You'll remember last week I wrote a bit on another rumored Rapids striker acquisition, Wolves striker Kevin Doyle. Regarding him, I saw a solid risk/reward signing for the Rapids as either a non-Designated Player or a DP (assuming all other options fell through) with low pay but contract bonuses built in to reward a potentially good season. Doyle was the perfect guy to buy low on in my mind, still young enough to have a few years ahead of him but coming off of a slow, slow season featuring only four appearances and a single goal, scored on a fifth-tier side while on loan to Crystal Palace. He could be great in MLS, but his low stock means they probably won't have to splash the cash to acquire him. Win-win.
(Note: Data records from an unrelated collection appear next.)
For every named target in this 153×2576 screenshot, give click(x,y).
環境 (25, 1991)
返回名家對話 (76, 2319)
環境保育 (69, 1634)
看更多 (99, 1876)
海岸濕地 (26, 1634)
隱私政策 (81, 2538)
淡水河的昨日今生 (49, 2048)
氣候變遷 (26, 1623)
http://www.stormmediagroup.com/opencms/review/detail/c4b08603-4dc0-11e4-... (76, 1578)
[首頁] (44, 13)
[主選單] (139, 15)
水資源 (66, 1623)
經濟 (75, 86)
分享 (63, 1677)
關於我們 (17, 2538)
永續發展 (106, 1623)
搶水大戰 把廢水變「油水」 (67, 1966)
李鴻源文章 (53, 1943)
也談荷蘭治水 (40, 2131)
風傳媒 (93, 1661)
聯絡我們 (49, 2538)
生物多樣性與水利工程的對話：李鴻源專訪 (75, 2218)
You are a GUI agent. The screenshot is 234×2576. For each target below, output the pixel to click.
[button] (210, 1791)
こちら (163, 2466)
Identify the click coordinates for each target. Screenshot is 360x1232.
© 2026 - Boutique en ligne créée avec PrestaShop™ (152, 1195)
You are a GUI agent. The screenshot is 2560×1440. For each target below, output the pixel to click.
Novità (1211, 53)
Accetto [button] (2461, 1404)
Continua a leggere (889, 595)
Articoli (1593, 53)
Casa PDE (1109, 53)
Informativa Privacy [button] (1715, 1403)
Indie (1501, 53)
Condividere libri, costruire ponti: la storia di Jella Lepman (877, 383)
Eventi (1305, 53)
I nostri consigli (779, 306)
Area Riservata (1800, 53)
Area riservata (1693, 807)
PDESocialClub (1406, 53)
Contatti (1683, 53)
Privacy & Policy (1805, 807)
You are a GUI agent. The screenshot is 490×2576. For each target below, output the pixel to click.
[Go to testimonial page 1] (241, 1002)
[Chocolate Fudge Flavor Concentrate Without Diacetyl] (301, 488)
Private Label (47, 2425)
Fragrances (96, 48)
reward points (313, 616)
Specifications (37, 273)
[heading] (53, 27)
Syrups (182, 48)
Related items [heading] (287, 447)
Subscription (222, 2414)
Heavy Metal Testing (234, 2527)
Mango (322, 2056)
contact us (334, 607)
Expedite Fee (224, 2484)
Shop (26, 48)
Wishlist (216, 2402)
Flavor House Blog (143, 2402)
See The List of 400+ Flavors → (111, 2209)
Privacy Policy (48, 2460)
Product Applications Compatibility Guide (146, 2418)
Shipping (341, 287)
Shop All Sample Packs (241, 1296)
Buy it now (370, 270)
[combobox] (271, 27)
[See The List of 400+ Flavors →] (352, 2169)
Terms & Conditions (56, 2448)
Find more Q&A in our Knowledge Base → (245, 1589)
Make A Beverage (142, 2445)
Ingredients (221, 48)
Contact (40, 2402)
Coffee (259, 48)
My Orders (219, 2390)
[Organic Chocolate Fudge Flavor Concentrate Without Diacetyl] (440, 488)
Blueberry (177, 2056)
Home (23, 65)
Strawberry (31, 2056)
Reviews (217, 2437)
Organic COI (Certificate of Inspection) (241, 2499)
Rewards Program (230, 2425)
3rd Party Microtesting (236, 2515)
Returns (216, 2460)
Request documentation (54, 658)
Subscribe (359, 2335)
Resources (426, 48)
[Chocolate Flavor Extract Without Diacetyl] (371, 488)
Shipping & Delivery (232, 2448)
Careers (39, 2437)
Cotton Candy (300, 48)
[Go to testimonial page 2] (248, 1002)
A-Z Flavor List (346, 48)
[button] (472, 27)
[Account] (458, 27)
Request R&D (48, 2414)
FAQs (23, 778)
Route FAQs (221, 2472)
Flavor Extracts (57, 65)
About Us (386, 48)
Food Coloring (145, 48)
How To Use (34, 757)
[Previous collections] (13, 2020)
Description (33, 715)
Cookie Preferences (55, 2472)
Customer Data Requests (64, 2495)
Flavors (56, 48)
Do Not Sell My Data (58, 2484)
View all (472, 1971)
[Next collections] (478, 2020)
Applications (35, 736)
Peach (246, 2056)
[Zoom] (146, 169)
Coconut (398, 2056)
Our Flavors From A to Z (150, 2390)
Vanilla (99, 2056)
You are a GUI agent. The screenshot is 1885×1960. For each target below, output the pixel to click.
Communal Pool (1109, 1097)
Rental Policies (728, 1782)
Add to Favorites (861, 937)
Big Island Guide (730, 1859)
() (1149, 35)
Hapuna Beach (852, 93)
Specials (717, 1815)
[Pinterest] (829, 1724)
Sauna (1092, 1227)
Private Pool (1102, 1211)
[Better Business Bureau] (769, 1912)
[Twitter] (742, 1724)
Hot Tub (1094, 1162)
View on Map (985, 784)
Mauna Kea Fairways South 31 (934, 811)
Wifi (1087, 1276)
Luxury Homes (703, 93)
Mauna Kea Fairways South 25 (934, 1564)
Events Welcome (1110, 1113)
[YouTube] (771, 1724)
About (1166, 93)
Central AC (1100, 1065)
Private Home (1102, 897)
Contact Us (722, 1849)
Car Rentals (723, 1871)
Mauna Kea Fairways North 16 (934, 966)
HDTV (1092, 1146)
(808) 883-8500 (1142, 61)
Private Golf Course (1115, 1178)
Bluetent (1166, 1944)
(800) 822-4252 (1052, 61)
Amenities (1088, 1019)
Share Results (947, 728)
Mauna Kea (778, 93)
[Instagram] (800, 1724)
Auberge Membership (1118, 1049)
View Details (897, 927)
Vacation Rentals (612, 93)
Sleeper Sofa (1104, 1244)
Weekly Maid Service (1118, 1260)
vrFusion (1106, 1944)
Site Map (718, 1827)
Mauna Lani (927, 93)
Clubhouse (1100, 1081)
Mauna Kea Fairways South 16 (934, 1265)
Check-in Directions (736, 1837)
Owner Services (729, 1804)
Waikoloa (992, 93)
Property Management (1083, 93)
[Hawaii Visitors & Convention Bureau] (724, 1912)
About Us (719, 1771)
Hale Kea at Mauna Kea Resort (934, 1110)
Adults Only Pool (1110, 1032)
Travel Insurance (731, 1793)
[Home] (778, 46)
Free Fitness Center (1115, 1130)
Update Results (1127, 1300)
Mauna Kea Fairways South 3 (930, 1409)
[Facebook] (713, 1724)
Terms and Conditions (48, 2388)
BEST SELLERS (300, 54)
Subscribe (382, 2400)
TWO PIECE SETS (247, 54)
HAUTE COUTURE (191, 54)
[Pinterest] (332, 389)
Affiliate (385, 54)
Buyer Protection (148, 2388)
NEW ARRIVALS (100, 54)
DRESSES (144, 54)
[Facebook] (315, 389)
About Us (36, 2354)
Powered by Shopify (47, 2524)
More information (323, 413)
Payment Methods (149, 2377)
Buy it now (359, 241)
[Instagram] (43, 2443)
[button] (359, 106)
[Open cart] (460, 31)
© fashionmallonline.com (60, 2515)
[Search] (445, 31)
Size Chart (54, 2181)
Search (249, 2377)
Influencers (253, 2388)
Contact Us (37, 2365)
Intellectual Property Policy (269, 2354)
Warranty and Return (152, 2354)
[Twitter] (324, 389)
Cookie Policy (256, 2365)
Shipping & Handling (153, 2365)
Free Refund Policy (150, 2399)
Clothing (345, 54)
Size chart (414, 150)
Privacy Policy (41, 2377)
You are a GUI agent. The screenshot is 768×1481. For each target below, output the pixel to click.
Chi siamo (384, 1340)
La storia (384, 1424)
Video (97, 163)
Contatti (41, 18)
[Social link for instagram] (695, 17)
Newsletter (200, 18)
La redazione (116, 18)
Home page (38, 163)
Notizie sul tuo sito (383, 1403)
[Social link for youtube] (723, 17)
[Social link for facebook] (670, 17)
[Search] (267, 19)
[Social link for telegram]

Forlan is, despite the hype, not worth the trouble, and I'm quite frankly happy that the Rapids turned him down. I might be the only one in Colorado who watches the J-League, but let me assure you that the Forlan of today is not the Forlan that dazzled and won our hearts back in South Africa in 2010.

Forlan, and Cerezo Osaka in general, were pretty awful last season. He got 26 appearances with the club, which had finished an impressive 4th in the J-League table the year prior to his arrival, but only scored seven goals in a season where they ended up getting relegated to J-League 2. And this was in a league that is, at least in the overall talent department, a couple of steps down from Major League Soccer.

Prior to his first season in Osaka his season prior was spent scoring only 10 goals in 34 matches for Internacional of Brazil. (Their nickname is 'Colorado'!) Brazil are a top-heavy league with the same status as J-League: most teams are not much better than your average MLS side. Prior to that, he had a year with Inter in Italy, scoring only twice in 18 appearances. It wasn't highly publicized, and probably not entirely his fault, but Forlan had quite the fall in form and stature after his crowning achievement in 2010.

Oh, and that mediocre season he put on for Japan came with a reported $6 million bill. It seems highly unlikely that he's going to want to knock that down an enormous amount, which would be necessary unless the Rapids are prepared to make him one of the highest paid players in MLS history, a title that he certainly doesn't deserve with his form over the past couple of years.

Diego Forlan still can play some decent soccer, but Cerezo Osaka or another, more desperate, J-League or MLS team can have him. He's 35, will be 36 two months into this MLS season, and clearly is nowhere near the superstar signing that he would have been back in 2011 or 2012. For my money, there's not enough potential reward (except at the box office, of course) to outweigh the risk.